Work order >> Under this line are the records; write out word for word the part that begins at the line containing "Task: Select Shot List template option" and ends at the line containing "This screenshot has height=781, width=1597.", and no more.
(Exercise material)
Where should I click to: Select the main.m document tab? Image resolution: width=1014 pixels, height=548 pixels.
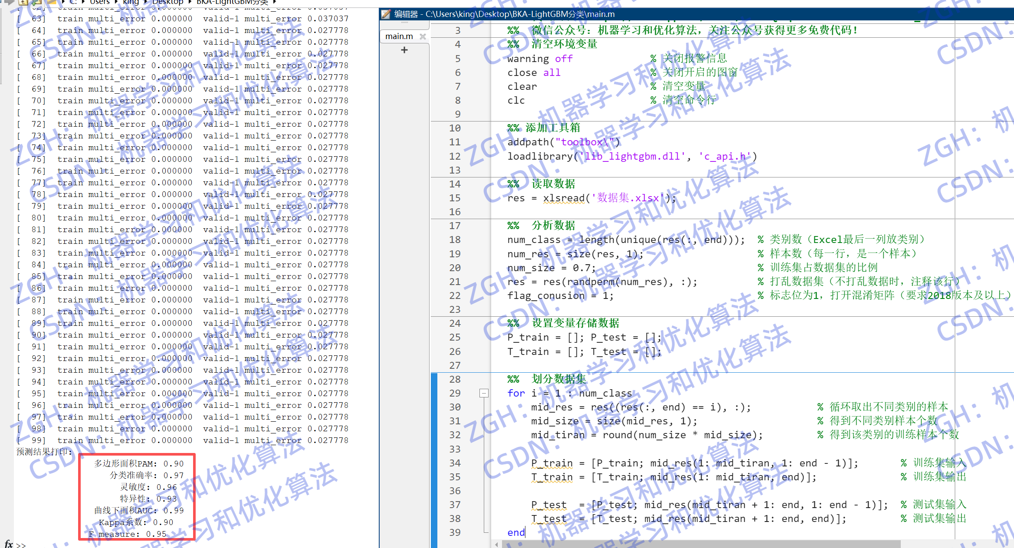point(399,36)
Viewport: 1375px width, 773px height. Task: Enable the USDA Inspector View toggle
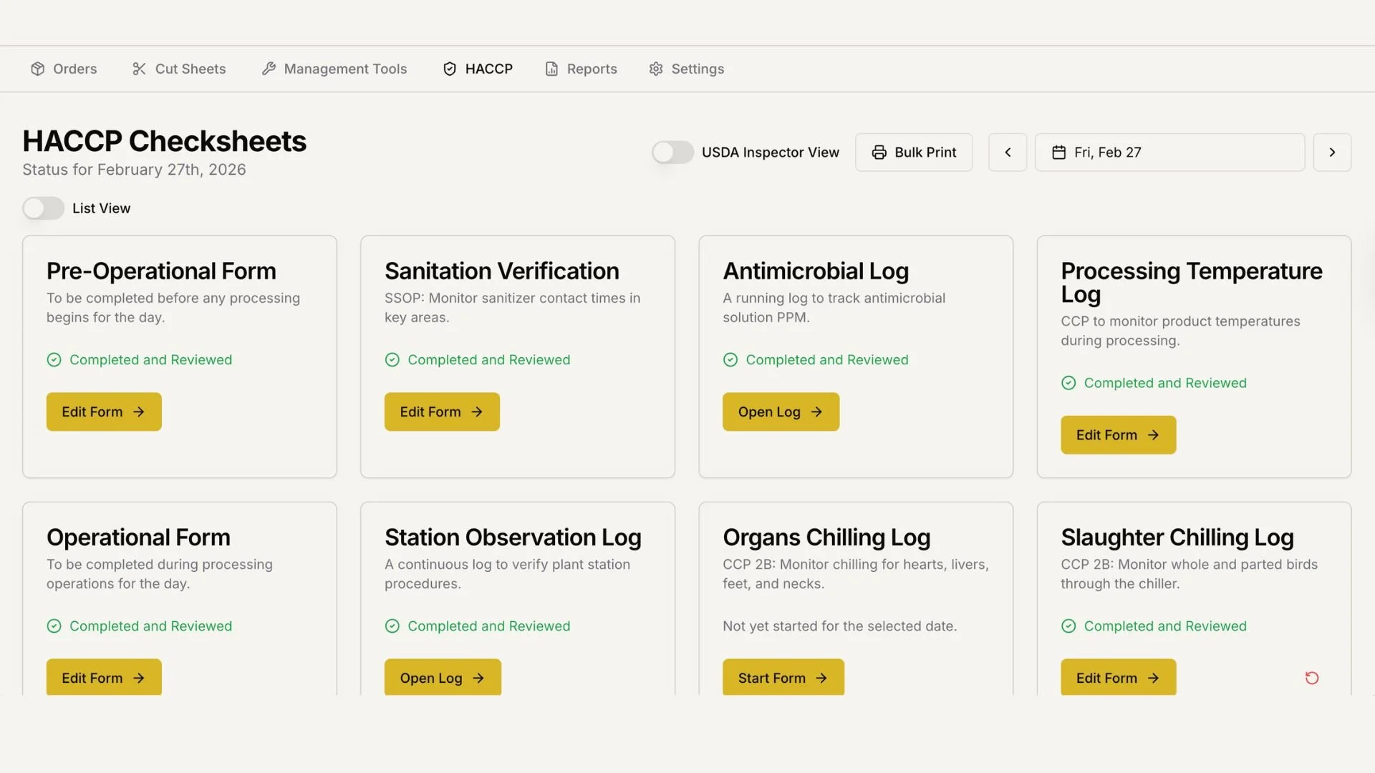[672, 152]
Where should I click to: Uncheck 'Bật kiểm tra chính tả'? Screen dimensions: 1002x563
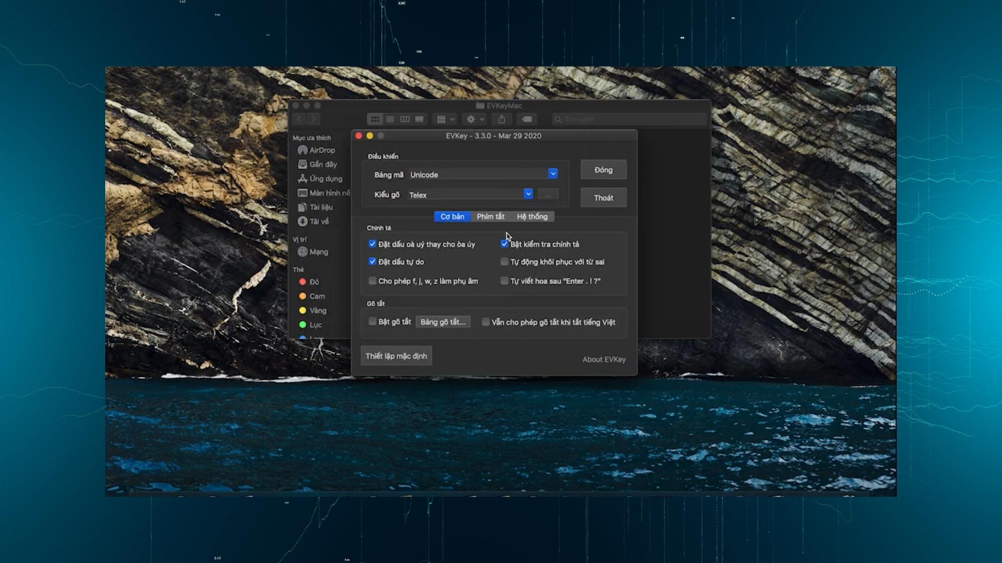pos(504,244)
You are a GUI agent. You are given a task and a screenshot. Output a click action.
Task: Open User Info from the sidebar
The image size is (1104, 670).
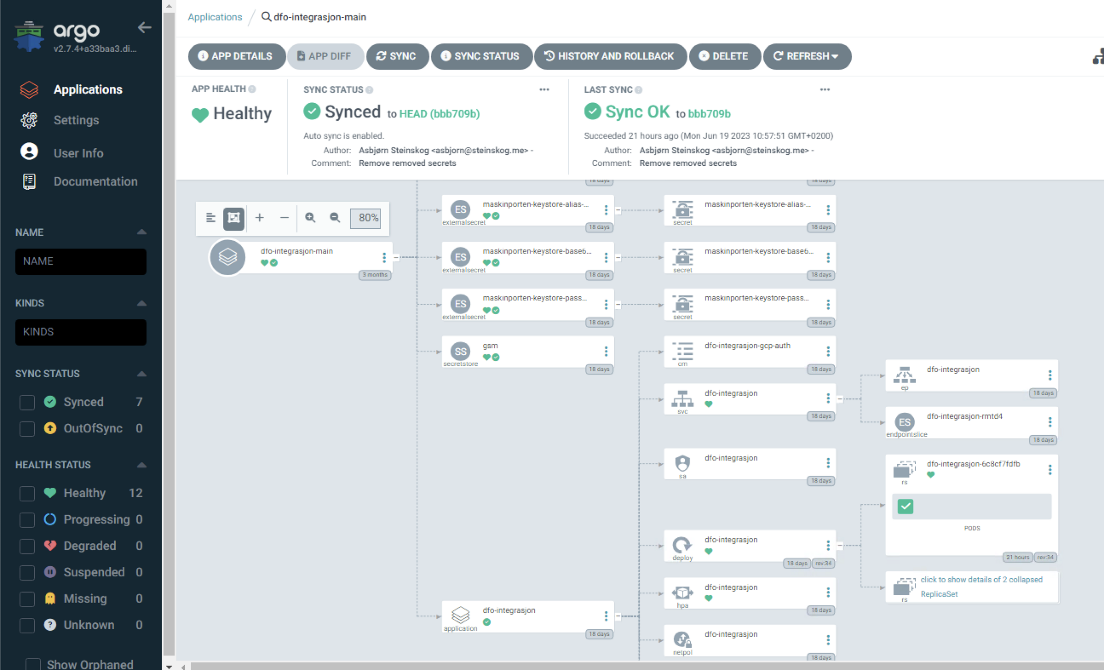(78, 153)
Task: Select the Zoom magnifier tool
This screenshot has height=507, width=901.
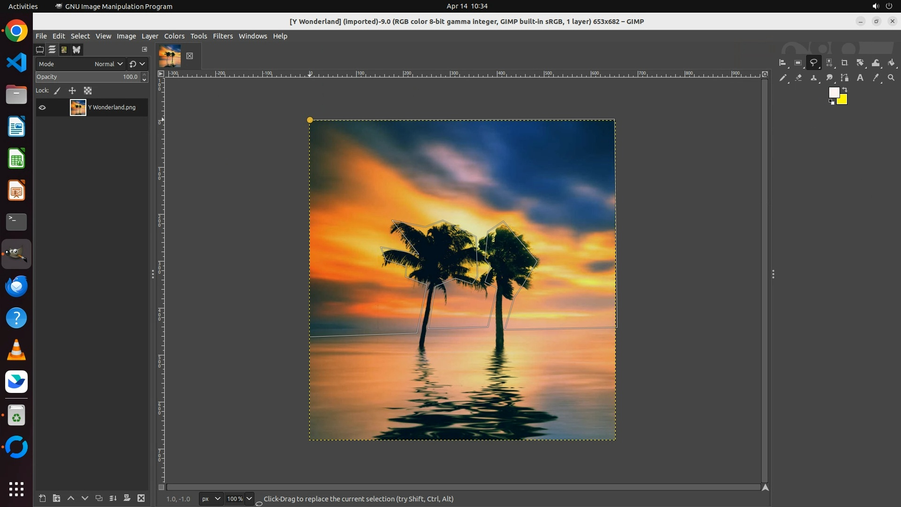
(End Exercise material)
(Exercise material)
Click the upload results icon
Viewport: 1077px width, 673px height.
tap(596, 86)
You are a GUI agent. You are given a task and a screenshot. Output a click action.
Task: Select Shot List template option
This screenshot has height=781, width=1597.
(End Exercise material)
(Exercise material)
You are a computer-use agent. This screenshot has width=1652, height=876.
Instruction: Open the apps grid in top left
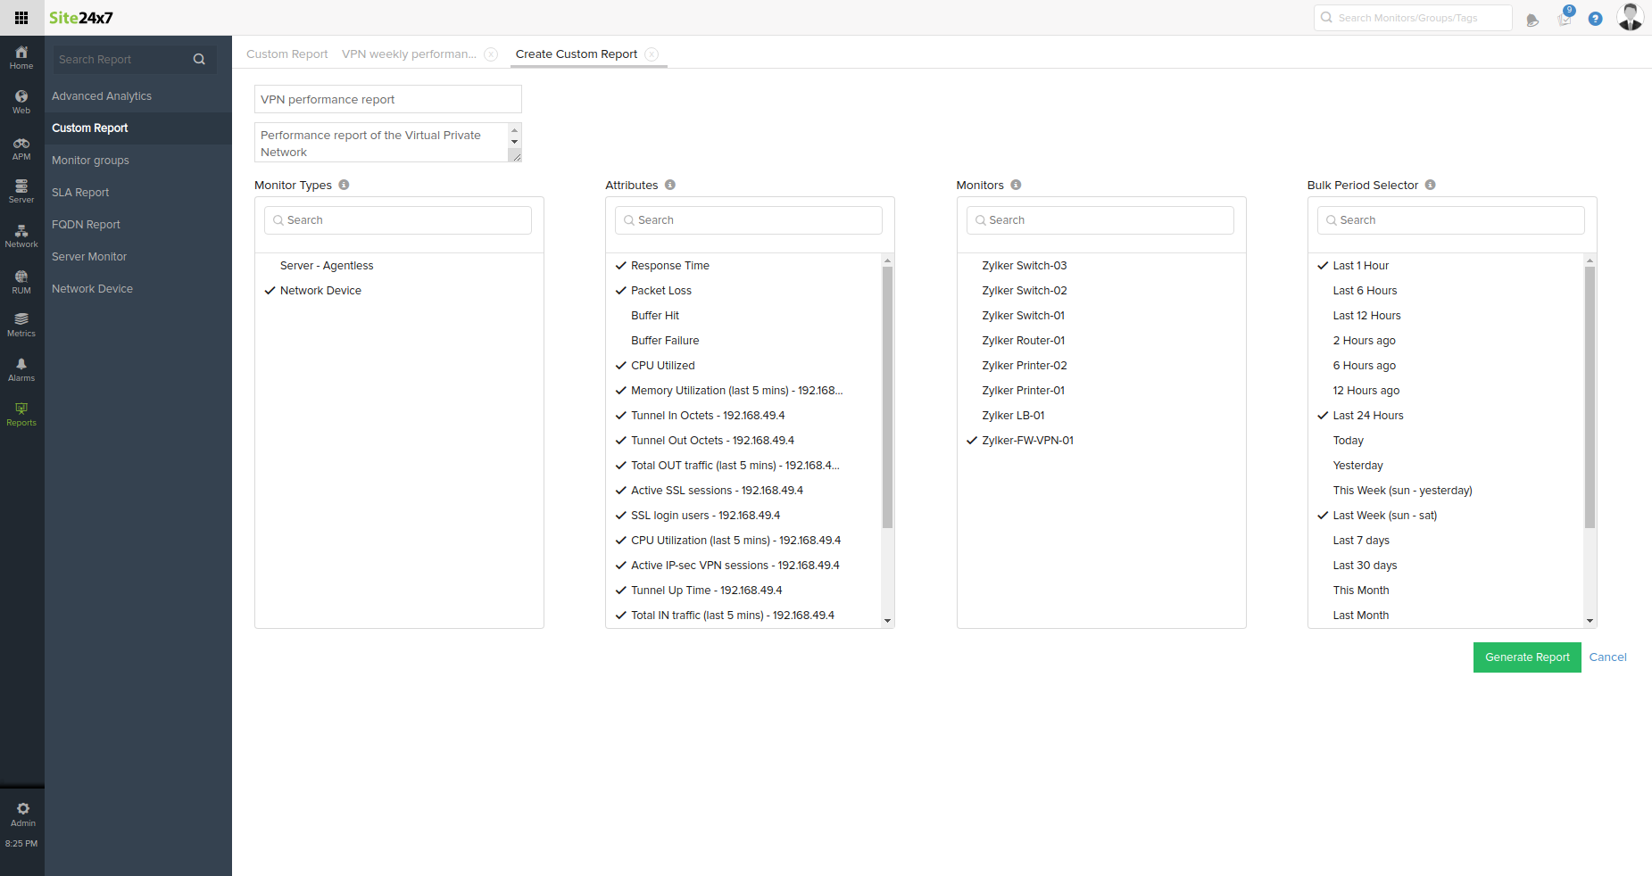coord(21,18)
(End Exercise material)
Exercise solution >>
Task: Select Shot List template option
This screenshot has height=781, width=1597.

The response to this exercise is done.